【竹内美樹の口福のおすそわけ 341】玉子焼き 宿泊料飲施設ジャーナリスト 竹内美樹


 お弁当に欠かせない玉子焼き。あの黄色い彩りが入るだけで、何となくシアワセ感が漂うからスゴイ。唐揚げやつくね、エビフライ、金平ごぼうなど茶色のおかずが多いから、「映える」ためにも必須アイテムとあって、お弁当人気おかずランキングの第1位だ。

 高度成長期の子どもたちが好きだったモノを表した流行語「巨人・大鵬・玉子焼き」。当時負け知らずで大人気だった読売巨人軍、前人未到の強さを誇った横綱大鵬関と並び称された玉子焼き、その人気ぶりがうかがえる。高級品だった卵が一般家庭に普及して以来長年値上がりせず、「物価の優等生」と呼ばれ、玉子焼きもスター選手に。子どもだけでなく、大人も大好き。そば屋のツマミのように酒のさかなとしても人気の玉子焼き、隅に置けない。

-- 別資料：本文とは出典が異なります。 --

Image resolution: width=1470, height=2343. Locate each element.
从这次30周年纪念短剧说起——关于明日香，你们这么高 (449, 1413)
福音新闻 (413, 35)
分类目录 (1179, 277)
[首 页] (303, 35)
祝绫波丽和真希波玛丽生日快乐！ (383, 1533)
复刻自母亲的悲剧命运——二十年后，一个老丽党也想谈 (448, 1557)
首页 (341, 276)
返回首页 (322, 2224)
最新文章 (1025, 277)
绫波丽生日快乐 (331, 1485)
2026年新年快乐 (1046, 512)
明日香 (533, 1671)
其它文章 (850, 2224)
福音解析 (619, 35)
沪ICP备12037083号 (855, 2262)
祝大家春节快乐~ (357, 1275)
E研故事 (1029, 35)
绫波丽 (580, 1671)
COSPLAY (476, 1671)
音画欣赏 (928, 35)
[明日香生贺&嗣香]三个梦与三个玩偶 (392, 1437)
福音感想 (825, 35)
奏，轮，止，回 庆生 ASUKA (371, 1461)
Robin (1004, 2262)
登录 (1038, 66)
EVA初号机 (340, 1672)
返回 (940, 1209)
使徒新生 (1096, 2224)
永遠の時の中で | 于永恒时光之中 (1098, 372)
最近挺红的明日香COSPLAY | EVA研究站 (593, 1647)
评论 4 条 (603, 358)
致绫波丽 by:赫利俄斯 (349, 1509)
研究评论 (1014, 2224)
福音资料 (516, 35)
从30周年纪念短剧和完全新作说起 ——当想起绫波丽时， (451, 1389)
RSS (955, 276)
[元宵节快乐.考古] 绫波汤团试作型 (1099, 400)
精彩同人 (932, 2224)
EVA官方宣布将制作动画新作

 玉子焼きの世界って、実はとても奥深い。まずは味付け。関東は甘辛く、関西はだしを効かせて甘味を入れない。前者は「厚焼き玉子」とも呼ばれ、後者は「だし巻き玉子」と呼ばれる。同じ玉子焼きと言っても、別の食べ物くらい味が違う。

 なぜ東西でこんなに味が違うのか? それは、だしが違うからという説がある。日本は基本的に軟水だが、関東は比較的硬水寄りなので、昆布だしが取りにくい。そこでかつおだしが定着し、その魚臭さを消すためにしょうゆの香りに頼り、濃い味付けになったというのだ。

 玉子焼きの見た目も東西で異なる。厚焼きはおしょうゆとお砂糖が焦げるため、焼き色がついて少し茶色っぽいが、だし巻きは主役のだしに薄口しょうゆ少々だから、淡い黄色に仕上がる。

 焼き方も違う。「京巻き」は卵を手前から向こうに巻く。その方が卵の重みで空気が入らず、美しい形に出来上がるという。向こうから手前に巻くのは「大阪巻き」と呼ばれ、関東でもスタンダード。玉子焼き鍋も東西で異なり、ゆるい卵液を何回も巻く関西は巻きやすい長方形、あまり何度も巻かずに厚く焼き上げる関東は正方形だそう。

 ちょっぴり厄介なのが表記だ。玉子焼きか、それとも卵焼きか? 江戸前のすし屋では、エビや魚のすり身入りの玉子焼きもあり、店の特徴を出した看板メニューにもなっている。「ギョク」とも呼ばれるが、玉子の玉に他ならない。

 「卵」という文字は、これからふ化する生物のタマゴに使い、「玉子」は調理した物を指すと言われる。魚卵は「魚の玉子」とは書かないし、「玉子丼」は「卵丼」とは書かない。でも「ゆで卵」もあるし、NHK放送用語では「卵」に統一しているそうだ。そのNHKも、将来的に「玉子」を認めざるを得ないだろうという。確かにググってみると「玉子焼き」が約3600万件、「卵焼き」は約1千万件と、「玉子」の圧倒的勝利だ。

 今、銅製の玉子焼き鍋が欲しくてたまらない。熱伝導が良く、ふんわり焼けるという。道具じゃなくて腕でしょ?という声が聞こえてきそうだが、使いこなせたらカッコイイ。いつの日か、理想の玉子焼きが作れるようになりたいなぁ。

 ※宿泊料飲施設ジャーナリスト。数多くの取材経験を生かし、旅館・ホテル、レストランのプロデュースやメニュー開発、ホスピタリティ研修なども手掛ける。